View from the Top

Preventing a devastating, OPM-like hack of FirstNet

By Patrick Flynn. FirstNet is poised to be a game changer in the public-safety communities, but we can’t lose sight of the importance of applying the appropriate security architecture to the overall network design.  

By Patrick Flynn

Some have called the recent OPM hack the greatest compromise of our national security to date. The breach resulted in the stolen data affecting nearly 20 million government workers and their personally identifiable information, such as Social Security numbers, names, dates and places of birth. Subsequent findings revealed that hackers also got their hands on information related to background security-clearance checks and fingerprints—the  type of information that could potentially be used to blackmail individuals, if it fell into the wrong hands.

The U.S. soon will deploy a nationwide, ubiquitous mobile broadband network for public safety, the First Responder Network Authority (FirstNet). FirstNet, for all intents and purposes, will be the first high-speed, nationwide wireless broadband network dedicated solely to public safety.

Developed in conjunction with recommendations from states, public-safety communities and the 9/11 Commission, FirstNet will serve as the single, interoperable platform that will allow for transmission of emergency and daily public-safety communications. This platform will fulfill a crucial need of the public-safety community by allowing first responders and other emergency personnel to access and exchange critical information when it’s needed most, without interference from others.

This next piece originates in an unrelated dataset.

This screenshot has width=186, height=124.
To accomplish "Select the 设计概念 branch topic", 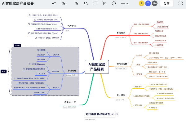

While FirstNet will be an incredible boon to public safety officials, we can’t lose sight of the security part of the mission. The network is meant to serve safety and security personnel, and it should stand to reason that the network itself has to be extremely secure.  If not,  we’re opening the door to an OPM-style hack and worse, with even more devastating results and—far beyond the pilfering of personally identifiable information—potentially loss of life.

For instance, say cyber criminals were able to get into the network and intercept critical communications between first responders and federal or state law enforcement agenciesor alter the map of an escape route that had been transmitted by FEMA during a disaster? Moreover, what if a FirstNet-enabled device fell into the wrong hands? There has to be planning not only to secure the network but also to ensure identification and access management as it pertains to the network.

So what’s the solution to these potential threats? We need to build security into FirstNet from the very beginning; if we’re going to build a network for public safety, it’s imperative we make sure network and device security is the primary consideration during the design phase.

Not only will building in security at the beginning make the security better and more robust, but it could also drive down the cost. Investments in safety and security on the front end can potentially save millions of dollars on the back end. And what’s more, law enforcement and other first responders can have actionable information at their fingertips quickly, efficiently and securely.

FirstNet is poised to be a game changer in the public-safety communities, but we can’t lose sight of the importance of applying the appropriate security architecture to the overall network design.  That’s why we’re encouraged by what we’re seeing from FirstNet as it prepares to release its Cybersecurity Public Notice. This validates the organization's vision of a secure, end-to-end design, which greatly lessens the odds of an OPM-like breach.

Patrick Flynn is the director of homeland/national security programs at Intel Security.